The driving device for lighting the light emitting diode (LED) includes an LED array formed by connecting a plurality of light emitting diode elements in series. Since the light characteristic of the light emitting diode is determined by the current passing through the light emitting diode, it is preferable to adjust the voltage across the light emitting diode by sensing and feeding back the current of the light emitting diode for effective control of the light emitting diode.

The LED array further includes a plurality of transistors arranged between the ends of the plurality of LED elements connected in series and a ground (GND) voltage, wherein the plurality of transistors serve to maintain current of the plurality of LEDs at a constant current. do.

A plurality of light emitting diode elements and transistors included in such an LED array are controlled and driven by an LED driver provided separately from the LED array.

The LED driver includes a detection unit detecting whether the plurality of light emitting diodes are disconnected, and a feedback control unit sensing and feeding back current flowing through the plurality of light emitting diodes. The LED driver may be configured as one integrated circuit (IC).

An LED driver configured as an IC has a separate pin for driving a transistor included in the LED array. Specifically, the LED driver including the IC further includes three pins connected one-to-one to the gate electrode, the source electrode, and the drain electrode of the transistor. In particular, a pin connected to the drain electrode of the transistor is connected to a feedback control unit and a disconnection detection unit in the LED driver.

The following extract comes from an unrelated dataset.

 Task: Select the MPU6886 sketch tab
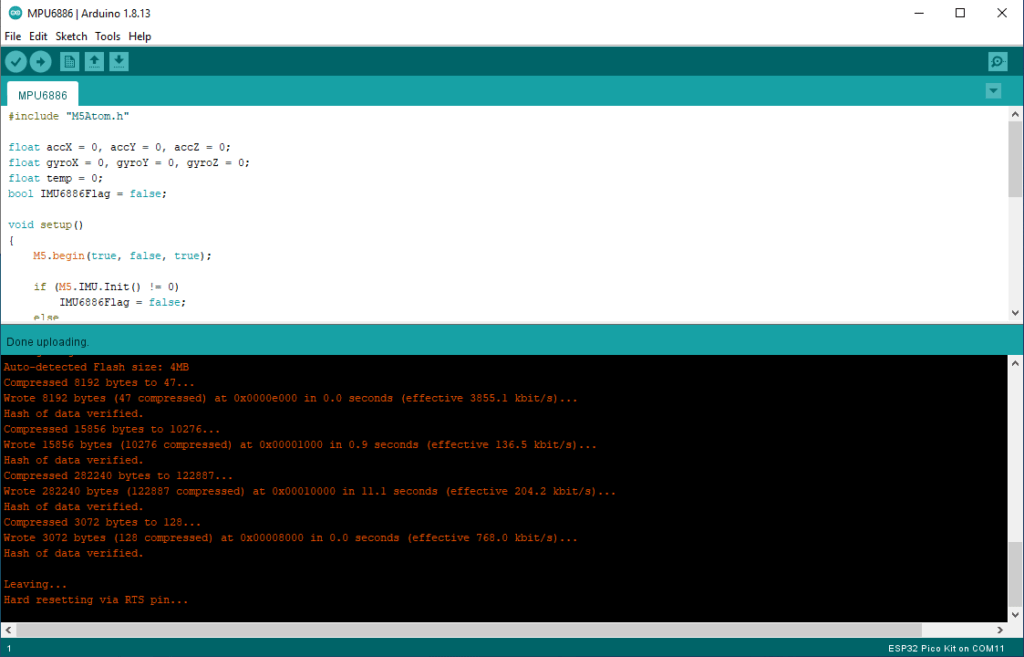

The transistor included in the LED array is connected to each of the three pins of the LED driver, and when the number of transistors included in the LED array increases, the number of channels of the LED driver needs to increase, and the LED driver configured as an IC corresponds thereto. The manufacturing cost of the LED driver is increased because it must be provided with a pin.

The present invention connects the drain electrodes of the transistors located at the ends of the plurality of light emitting diodes to diodes, and connects them to one pin of the LED driver, and detects whether the light emitting diodes are shorted. It is an object of the present invention to provide a backlight unit that can reduce the manufacturing cost of the LED driving unit by driving the transistor by connecting to a pin connected to the electrode of the.

The backlight unit according to the present invention includes an LED string unit in which a plurality of light emitting diode elements are connected in series, and is disposed at an end of the LED string unit and includes an LED array having a plurality of transistors for maintaining a current flowing in the LED string unit at a constant current. And a feedback controller connected to a plurality of diodes connected to the LED driver for driving the light emitting diode elements included in the LED array unit and the drain electrodes of the plurality of transistors to feed back the voltages provided to the LED string units. The LED driver includes an integrated circuit (IC), and includes first and second pad parts connected to gate and source electrodes of the plurality of transistors, respectively.

The backlight unit according to the present invention includes a feedback control unit outside the LED driving unit for driving the light emitting diode, and connects the drain electrode of the transistor for maintaining the current of the light emitting diode to a constant diode to a separate diode and connected to one pin of the LED driving unit. The transistor may be connected to a pin connected to any one of a gate or a source electrode of the transistor to detect the LED short circuit.

In addition, since the backlight unit according to the present invention drives the transistor using only two pins, it is possible to reduce the manufacturing cost by reducing the number of pins of the LED driver compared to the conventional.

In addition, the backlight unit according to the present invention may arrange a feedback controller to the outside of the LED driver to secure an effective area of the LED driver to add a circuit according to an optional function to the LED driver.

Hereinafter, embodiments according to the present invention will be described with reference to the accompanying drawings.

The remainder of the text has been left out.